### Problem statement
From the entries that follow, gather each line holding the word "pixels".

### Task data
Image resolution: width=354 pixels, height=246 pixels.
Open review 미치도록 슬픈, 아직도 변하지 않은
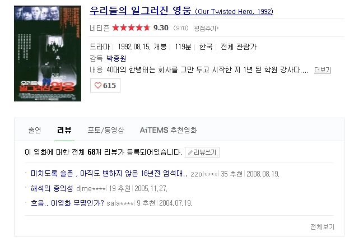(109, 174)
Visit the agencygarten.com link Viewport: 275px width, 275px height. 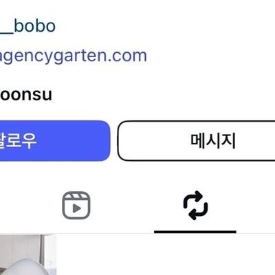coord(73,56)
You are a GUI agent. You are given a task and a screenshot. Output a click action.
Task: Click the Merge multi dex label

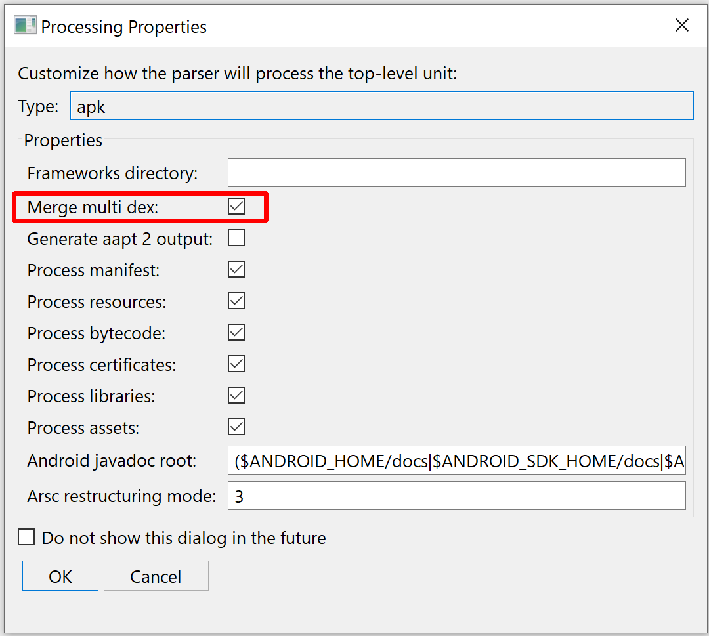point(93,207)
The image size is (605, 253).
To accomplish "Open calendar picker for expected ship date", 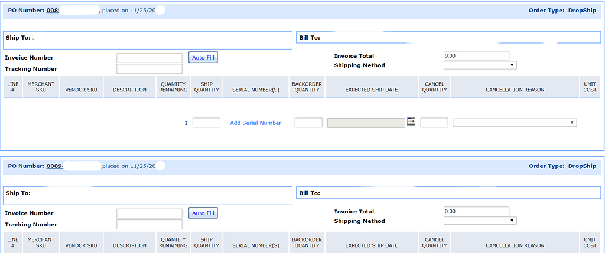I will coord(411,121).
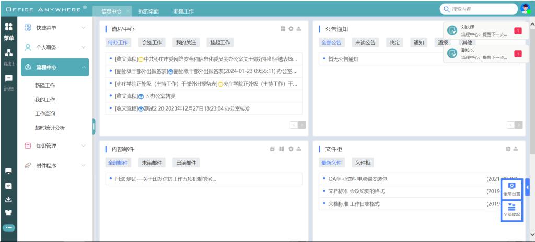Click the user avatar in top right

[526, 9]
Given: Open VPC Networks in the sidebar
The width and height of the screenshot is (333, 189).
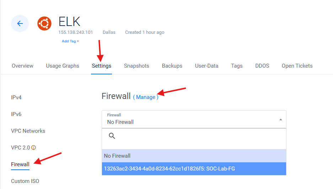Looking at the screenshot, I should click(x=28, y=131).
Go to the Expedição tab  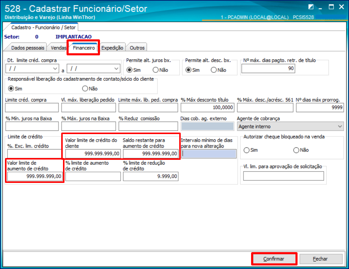[x=112, y=48]
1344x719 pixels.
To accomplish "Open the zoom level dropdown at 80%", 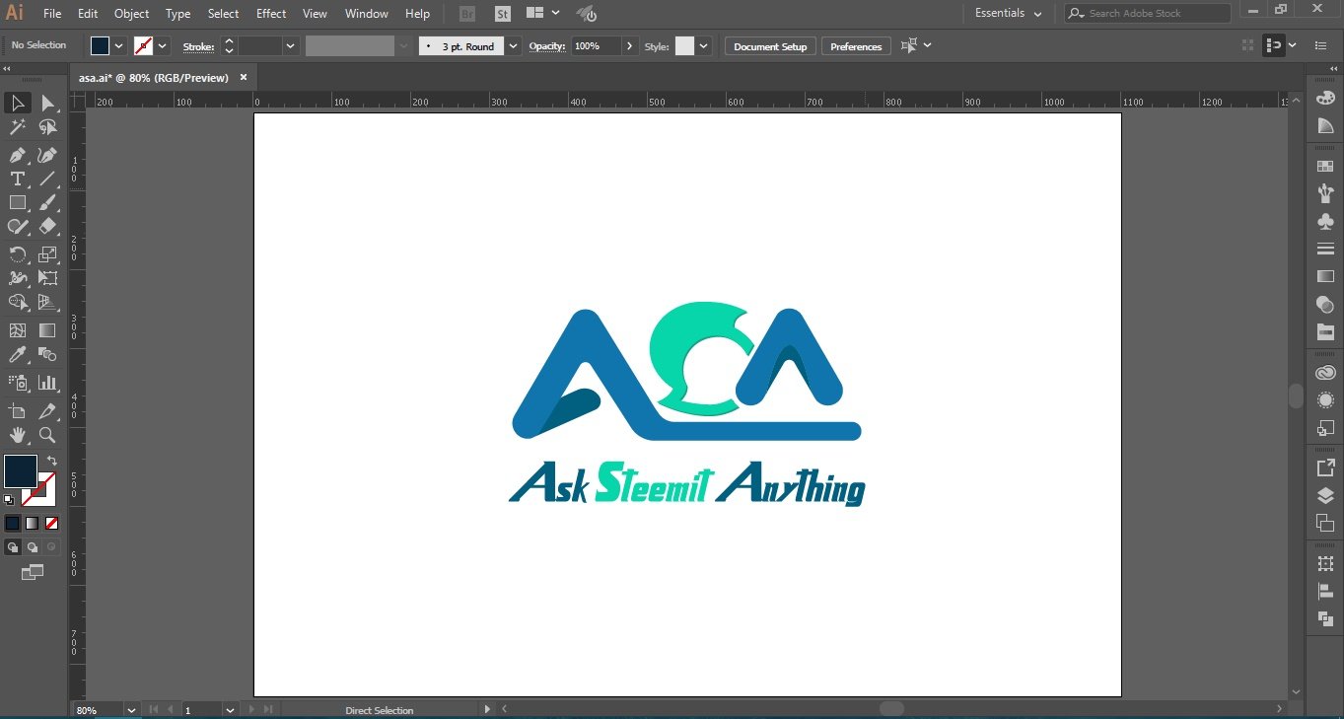I will tap(131, 709).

### Finished task
Image resolution: width=354 pixels, height=246 pixels.
1344x719 pixels.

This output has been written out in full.